Stored records
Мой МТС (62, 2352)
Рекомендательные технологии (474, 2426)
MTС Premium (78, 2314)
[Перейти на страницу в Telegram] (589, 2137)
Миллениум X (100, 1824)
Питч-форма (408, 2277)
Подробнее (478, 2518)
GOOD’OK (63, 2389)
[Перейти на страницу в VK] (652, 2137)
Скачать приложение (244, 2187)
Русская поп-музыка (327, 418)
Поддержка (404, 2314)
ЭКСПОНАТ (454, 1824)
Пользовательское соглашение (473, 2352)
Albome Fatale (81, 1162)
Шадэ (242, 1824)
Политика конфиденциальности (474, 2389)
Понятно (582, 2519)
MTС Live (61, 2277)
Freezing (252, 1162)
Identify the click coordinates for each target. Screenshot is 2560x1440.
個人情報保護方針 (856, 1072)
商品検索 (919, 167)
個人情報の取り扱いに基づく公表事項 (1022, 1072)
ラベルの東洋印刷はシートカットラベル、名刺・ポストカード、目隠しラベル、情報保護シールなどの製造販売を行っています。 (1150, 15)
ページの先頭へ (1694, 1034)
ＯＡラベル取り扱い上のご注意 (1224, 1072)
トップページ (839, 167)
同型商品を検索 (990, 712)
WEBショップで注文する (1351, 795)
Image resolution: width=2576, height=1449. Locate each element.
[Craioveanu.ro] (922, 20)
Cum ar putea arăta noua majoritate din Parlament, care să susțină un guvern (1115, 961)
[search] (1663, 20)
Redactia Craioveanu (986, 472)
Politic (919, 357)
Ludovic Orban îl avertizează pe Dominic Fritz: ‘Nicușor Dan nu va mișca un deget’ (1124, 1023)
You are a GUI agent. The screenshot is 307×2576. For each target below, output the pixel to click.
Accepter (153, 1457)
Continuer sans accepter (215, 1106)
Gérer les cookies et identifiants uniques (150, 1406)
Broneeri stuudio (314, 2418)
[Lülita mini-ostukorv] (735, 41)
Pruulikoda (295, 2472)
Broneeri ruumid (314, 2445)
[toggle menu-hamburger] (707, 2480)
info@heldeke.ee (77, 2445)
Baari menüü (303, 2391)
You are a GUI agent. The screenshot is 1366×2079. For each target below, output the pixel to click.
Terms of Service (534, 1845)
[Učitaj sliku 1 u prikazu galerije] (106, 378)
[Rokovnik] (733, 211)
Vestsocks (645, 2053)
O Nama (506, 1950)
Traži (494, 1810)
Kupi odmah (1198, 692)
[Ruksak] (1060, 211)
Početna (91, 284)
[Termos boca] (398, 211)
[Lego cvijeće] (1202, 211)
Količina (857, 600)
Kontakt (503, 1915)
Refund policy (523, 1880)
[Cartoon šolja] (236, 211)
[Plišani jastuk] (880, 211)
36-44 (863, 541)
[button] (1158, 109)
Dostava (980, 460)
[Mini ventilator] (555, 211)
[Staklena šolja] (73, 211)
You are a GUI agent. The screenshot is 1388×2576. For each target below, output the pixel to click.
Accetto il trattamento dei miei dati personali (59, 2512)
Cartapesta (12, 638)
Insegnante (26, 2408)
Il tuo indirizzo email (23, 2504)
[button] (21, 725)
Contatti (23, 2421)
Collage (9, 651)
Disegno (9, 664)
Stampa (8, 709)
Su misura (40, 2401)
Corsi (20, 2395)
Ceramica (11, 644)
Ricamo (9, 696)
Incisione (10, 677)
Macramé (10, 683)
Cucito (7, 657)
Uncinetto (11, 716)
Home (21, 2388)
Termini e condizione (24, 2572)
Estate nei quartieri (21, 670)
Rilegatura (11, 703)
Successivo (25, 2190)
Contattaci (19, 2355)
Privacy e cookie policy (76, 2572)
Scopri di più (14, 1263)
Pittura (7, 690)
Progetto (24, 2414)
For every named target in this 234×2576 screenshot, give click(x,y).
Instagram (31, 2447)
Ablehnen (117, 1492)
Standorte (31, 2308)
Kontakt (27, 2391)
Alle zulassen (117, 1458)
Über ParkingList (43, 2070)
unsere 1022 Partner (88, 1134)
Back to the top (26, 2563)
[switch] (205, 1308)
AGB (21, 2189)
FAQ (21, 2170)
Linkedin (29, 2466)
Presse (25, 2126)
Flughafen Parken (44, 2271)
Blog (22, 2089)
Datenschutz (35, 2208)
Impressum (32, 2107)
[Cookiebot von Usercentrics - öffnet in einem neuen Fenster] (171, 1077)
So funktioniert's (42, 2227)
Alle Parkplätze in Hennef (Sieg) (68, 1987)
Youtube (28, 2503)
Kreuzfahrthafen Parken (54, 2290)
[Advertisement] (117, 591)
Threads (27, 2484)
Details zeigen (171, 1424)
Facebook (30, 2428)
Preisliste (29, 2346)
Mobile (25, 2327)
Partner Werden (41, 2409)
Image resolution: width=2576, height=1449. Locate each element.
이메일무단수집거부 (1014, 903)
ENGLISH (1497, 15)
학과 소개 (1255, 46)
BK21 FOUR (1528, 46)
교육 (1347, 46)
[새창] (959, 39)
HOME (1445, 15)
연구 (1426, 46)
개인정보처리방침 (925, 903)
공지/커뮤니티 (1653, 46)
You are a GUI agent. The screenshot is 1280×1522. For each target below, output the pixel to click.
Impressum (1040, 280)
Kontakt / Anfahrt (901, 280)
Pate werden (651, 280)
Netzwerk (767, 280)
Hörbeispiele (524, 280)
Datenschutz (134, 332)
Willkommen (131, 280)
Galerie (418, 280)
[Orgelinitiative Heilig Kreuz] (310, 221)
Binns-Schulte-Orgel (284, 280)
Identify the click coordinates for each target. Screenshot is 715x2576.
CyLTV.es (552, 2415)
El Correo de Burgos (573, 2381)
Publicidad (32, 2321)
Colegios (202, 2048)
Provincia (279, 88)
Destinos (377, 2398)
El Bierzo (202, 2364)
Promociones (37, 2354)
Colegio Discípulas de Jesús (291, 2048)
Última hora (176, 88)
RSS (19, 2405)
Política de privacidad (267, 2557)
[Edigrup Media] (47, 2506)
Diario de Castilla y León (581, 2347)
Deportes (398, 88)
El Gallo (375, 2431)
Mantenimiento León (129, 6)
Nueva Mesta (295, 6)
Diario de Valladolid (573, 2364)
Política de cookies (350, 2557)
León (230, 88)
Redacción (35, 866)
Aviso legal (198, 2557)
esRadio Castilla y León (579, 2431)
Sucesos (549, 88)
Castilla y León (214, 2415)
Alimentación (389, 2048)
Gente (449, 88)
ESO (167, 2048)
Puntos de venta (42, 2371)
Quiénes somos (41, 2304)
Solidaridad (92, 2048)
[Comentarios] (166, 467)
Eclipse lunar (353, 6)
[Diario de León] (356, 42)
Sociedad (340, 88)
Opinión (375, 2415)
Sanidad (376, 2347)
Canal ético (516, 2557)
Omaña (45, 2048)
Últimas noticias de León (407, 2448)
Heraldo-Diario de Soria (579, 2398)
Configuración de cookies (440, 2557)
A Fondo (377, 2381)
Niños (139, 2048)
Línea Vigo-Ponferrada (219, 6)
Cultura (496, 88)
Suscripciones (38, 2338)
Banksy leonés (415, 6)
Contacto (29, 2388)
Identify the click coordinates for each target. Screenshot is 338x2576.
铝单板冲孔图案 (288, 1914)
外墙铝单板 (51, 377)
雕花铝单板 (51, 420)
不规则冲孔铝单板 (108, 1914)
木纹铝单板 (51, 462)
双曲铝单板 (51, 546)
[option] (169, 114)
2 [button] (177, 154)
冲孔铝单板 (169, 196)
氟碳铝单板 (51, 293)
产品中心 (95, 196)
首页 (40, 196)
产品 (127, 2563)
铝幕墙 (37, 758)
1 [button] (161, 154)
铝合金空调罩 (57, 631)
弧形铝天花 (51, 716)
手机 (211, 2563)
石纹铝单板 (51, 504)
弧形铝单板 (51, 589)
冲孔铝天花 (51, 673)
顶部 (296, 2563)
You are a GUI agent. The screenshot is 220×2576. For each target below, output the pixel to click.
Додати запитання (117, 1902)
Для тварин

• [TRY IT] Pull each line containing "Craioveanu" from the records.

• [SOLUTION BELOW]
[Craioveanu.ro] (922, 20)
Redactia Craioveanu (986, 472)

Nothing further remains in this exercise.